_Fragmento proporcionado_:
#####
La responsabilidad histórica

Leopoldo O’Donell, antes de llegar a ser presidente del Gobierno, de ser capitan General en Cuba y de tener una calle en Madrid, se enriqueció con el tráfico negrero. Josep Xifré, primer presidente de la Caja de Ahorros y Monte de Piedad de Barcelona, embrión de La Caixa, también forjó su capital a partir del negocio de la trata. Juan Manuel Manzanedo llegó a Cuba como sirviente y acabó amasando una gran fortuna como traficante. Después reinvirtió ese dinero en la promoción del prestigioso barrio de Salamanca en Madrid. Eusebi Güell, antes de ser mecenas del icónico Antoni Gaudí, recibió la herencia de su padre Joan Güell i Ferrer, hecha en torno al comercio de seres humanos.

Son algunos de los ejemplos de las fortunas españolas derivadas del tráfico de esclavos. Apellidos hoy en día ilustres que ligan la actualidad política y financiera española con la lucrativa y olvidada trata de personas. Dejan de manifiesto el éxito de la acumulación de capitales por desposesión de los oprimidos y de la necesidad de revisar los relatos de la Historia.
#####
_Datos proporcionados_:
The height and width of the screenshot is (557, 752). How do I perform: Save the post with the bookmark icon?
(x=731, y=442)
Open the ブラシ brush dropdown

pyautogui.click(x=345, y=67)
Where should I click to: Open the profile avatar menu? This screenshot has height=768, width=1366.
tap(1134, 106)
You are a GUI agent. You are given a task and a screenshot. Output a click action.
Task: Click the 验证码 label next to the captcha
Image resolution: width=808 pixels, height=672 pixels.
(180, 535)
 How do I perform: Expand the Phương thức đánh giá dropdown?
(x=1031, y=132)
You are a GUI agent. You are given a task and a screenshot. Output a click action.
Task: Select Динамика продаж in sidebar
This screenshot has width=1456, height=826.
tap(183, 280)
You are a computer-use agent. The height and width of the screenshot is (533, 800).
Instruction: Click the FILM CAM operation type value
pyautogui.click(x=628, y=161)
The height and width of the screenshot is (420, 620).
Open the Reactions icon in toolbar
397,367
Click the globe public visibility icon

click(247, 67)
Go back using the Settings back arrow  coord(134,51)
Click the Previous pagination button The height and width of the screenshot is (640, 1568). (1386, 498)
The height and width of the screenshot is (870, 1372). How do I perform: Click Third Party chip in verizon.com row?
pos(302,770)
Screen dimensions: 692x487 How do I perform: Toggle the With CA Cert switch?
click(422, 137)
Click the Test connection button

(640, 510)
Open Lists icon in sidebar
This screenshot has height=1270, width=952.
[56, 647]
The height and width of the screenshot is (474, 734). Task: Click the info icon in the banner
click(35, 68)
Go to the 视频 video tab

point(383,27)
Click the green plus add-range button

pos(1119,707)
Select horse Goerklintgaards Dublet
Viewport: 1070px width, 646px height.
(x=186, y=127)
#####
_Requisitos del ejercicio_: Por favor, transcribe palabra por palabra el fragmento sobre las fortunas españolas nacidas de la trata de esclavos, desde "La responsabilidad histórica" hasta "de seres humanos.".

_Respuesta del ejercicio_:
La responsabilidad histórica

Leopoldo O’Donell, antes de llegar a ser presidente del Gobierno, de ser capitan General en Cuba y de tener una calle en Madrid, se enriqueció con el tráfico negrero. Josep Xifré, primer presidente de la Caja de Ahorros y Monte de Piedad de Barcelona, embrión de La Caixa, también forjó su capital a partir del negocio de la trata. Juan Manuel Manzanedo llegó a Cuba como sirviente y acabó amasando una gran fortuna como traficante. Después reinvirtió ese dinero en la promoción del prestigioso barrio de Salamanca en Madrid. Eusebi Güell, antes de ser mecenas del icónico Antoni Gaudí, recibió la herencia de su padre Joan Güell i Ferrer, hecha en torno al comercio de seres humanos.